Calculating Taxes On Crypto To Crypto
In the United States, you must record the value of your bitcoin in local currency at the time of purchase. Because most exchange records lack a reference price point, and records between exchanges are not easily compatible, this may be very time-consuming to accomplish manually.
It takes time to calculate your crypto taxes, especially if you trade at scale. You may complete it manually or utilize a tax calculator to save hours. Follow these actions to compute your crypto taxes manually:
- Identify any crypto transactions that you completed during the entire financial year for which you’re reporting.
- Determine which transactions are subject to income tax and which are subject to capital gains tax.
- Identify the cost basis for each transaction according to your chosen accounting technique.
- The current capital gains and losses, income, and expenses must be calculated.
- You’ll then need to notify the IRS (yes, every single one), as well as any income from crypto, about your crypto disposals, profits from your disposal, and capital gains or losses.
How To File Crypto To Crypto On Your Federal Taxes
In the eyes of the IRS, cryptocurrency is not a genuine currency. According to IRS Notice 2014-21, the IRS considers cryptocurrencies to be property for tax purposes. Schedule D and/or Form 8949 should be used if necessary to report capital gains and losses from cryptocurrency transactions.
You submit your crypto taxes with your annual tax return, but you’ll also need a few other documents.
File crypto disposals, capital gains, and losses on Form Schedule D (1040) and Form 8949.
File crypto income on Form Schedule 1 (1040) or Form Schedule C (1040).
Follow 5 easy steps to submit your crypto tax to the IRS:
- Calculate your crypto taxes. You’ll need to know your capital gains, losses, income, and costs.
- After you’ve estimated your capital gains and losses, fill out the tax form for bitcoin – Form 8949 – with all of your taxable transactions.
- Include the net capital gains and losses from Form 8949 on Schedule D, along with your short-term and long-term capital gains and losses.
- You must complete Schedule 1 if you have crypto income from airdrops, forkings, liquidity pools, bonuses, and other sources.
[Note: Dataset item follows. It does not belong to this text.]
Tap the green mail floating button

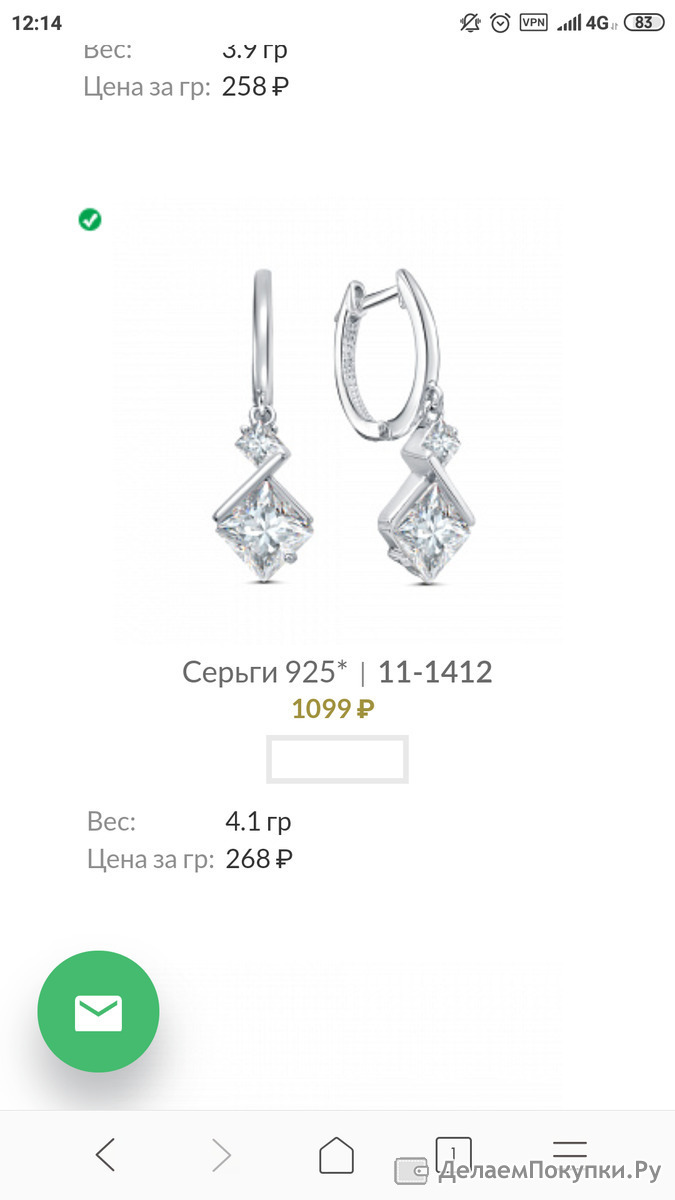(x=98, y=1012)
If you’re self-employed or operate a cryptocurrency company, use Schedule C instead.
- Attach all of the forms you’ve filled out and submitted. This is where you should send it to the IRS.
State Taxes On Crypto To Crypto
The majority of states have yet to provide guidance on the tax treatment of virtual currency and cryptocurrency. Sales and use tax implications are significant from a state tax perspective because whether or not the purchase of virtual currency or cryptocurrency is treated as a taxable sale.
Taxpayers should also be aware of how to compute and report sales tax on purchases made using virtual currency or cryptocurrency. Taxpayers in states without laws regulating the use of virtual currency or cryptocurrency may wish to look at their state’s approach to taxation other types of currency and intangible property, as well as whether or not the state follows federal tax rules for convertible virtual currency.
Conclusion
Conclusion paragraph: The IRS considers exchanges of one type of cryptocurrency for another to be taxable. In other words, if you trade Bitcoin for Ethereum or Litecoin, the transaction is considered a sale and will likely incur capital gains tax on any profit from the exchange. If this sounds like something that applies to your business, make sure you consult an accountant who specializes in crypto taxes to help ensure compliance with all relevant laws before engaging in any transactions.